Unlike lenders, an insurance company probably won’t turn you away because of a bad credit score. But if your score remains low for years, you’ll shell out additional dollars each month that you could spend elsewhere. Higher premiums might prevent you from having enough discretionary income for retail therapy or the occasional vacation.
Utility companies also check your credit score when you request service in your name. A lower score won’t result in a higher rate for gas, electric, or water. What these companies may require instead is a deposit to start service. Your credit score range can also determine how much of a deposit you’ll need to put down.
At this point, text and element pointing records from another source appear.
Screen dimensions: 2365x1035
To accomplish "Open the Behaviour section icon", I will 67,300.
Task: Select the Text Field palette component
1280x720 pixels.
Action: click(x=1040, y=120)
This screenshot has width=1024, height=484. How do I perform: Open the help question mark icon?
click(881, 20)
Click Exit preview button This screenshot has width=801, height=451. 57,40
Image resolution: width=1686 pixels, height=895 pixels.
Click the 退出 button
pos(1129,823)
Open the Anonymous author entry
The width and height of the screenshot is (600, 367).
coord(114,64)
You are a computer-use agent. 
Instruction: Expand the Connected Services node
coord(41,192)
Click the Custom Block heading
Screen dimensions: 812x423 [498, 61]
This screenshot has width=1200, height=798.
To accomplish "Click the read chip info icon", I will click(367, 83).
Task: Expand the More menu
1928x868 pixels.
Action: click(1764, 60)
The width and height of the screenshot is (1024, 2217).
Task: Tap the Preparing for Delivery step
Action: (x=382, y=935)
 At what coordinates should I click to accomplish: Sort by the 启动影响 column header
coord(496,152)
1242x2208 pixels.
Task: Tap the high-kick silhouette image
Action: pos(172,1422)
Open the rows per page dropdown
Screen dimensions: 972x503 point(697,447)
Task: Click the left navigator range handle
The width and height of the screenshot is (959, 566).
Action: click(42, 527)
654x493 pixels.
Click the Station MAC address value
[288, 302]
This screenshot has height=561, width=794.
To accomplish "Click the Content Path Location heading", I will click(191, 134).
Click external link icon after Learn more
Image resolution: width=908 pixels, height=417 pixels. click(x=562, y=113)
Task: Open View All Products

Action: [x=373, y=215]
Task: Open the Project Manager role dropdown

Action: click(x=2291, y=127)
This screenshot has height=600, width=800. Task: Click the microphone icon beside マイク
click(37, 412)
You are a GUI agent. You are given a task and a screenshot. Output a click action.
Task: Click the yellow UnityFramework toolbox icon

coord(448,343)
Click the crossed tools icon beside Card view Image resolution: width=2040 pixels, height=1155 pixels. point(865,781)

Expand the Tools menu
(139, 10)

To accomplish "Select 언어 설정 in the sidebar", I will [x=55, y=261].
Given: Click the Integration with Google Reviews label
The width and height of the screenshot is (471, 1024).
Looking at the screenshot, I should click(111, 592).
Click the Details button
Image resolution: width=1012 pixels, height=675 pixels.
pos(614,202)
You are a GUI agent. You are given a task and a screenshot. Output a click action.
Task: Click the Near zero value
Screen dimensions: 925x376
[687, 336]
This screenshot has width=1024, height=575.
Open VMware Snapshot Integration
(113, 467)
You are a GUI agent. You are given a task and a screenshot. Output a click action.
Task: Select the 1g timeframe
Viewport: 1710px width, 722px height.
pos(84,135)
Whether it’s $50 or more than $100, that’s extra money you have to budget for moving expenses.
Your credit score matters when you try to get wireless service and the devices that come with it. Scores that meet the carrier’s credit standards can qualify for postpaid or contract-based plans. With these plans, you may get slightly better prices with a wider range of voice and data options. For instance, a contract-based basic unlimited plan might have more minutes or higher data speeds than its prepaid counterpart.
Alternatively, some wireless carriers offer prepaid customers the same voice and data limits at a higher monthly price. Not every subscriber with a sufficiently high credit score opts for a contract. Some prefer the freedom that comes without an agreement to remain with one carrier for a year or two. But those with good credit scores have more options when they want or need to switch.
Solid scores can also give you finance options when it’s time to upgrade or purchase a new device. You’ll pay smaller monthly payments over time for costly, top-of-the-line phones. Without credit approval, you’ll have the choice to pay for the phone upfront or settle for a less expensive device.
Property management companies and apartment owners often check credit scores before they’ll give you a lease. Missed payments and high debt-to-income ratios might cause property managers to say no. This could leave you with fewer choices when apartment hunting.
Some potential employers will check your credit if you make it past the final round of interviews. That dream job you’ve been after could slip by if the organization isn’t pleased with your credit score. They may move on to the next qualified candidate or their second choice, especially if the job involves managing money.
Keeping your credit score as high as possible is imperative because it directly influences your quality of life. Lower scores jeopardize your ability to qualify for loans and credit, lower interest rates, and insurance discounts. You could also pay more to set up utilities and wireless services and lose out on housing and employment options. Maintaining a good credit score will ensure you keep your financial and lifestyle possibilities wide open.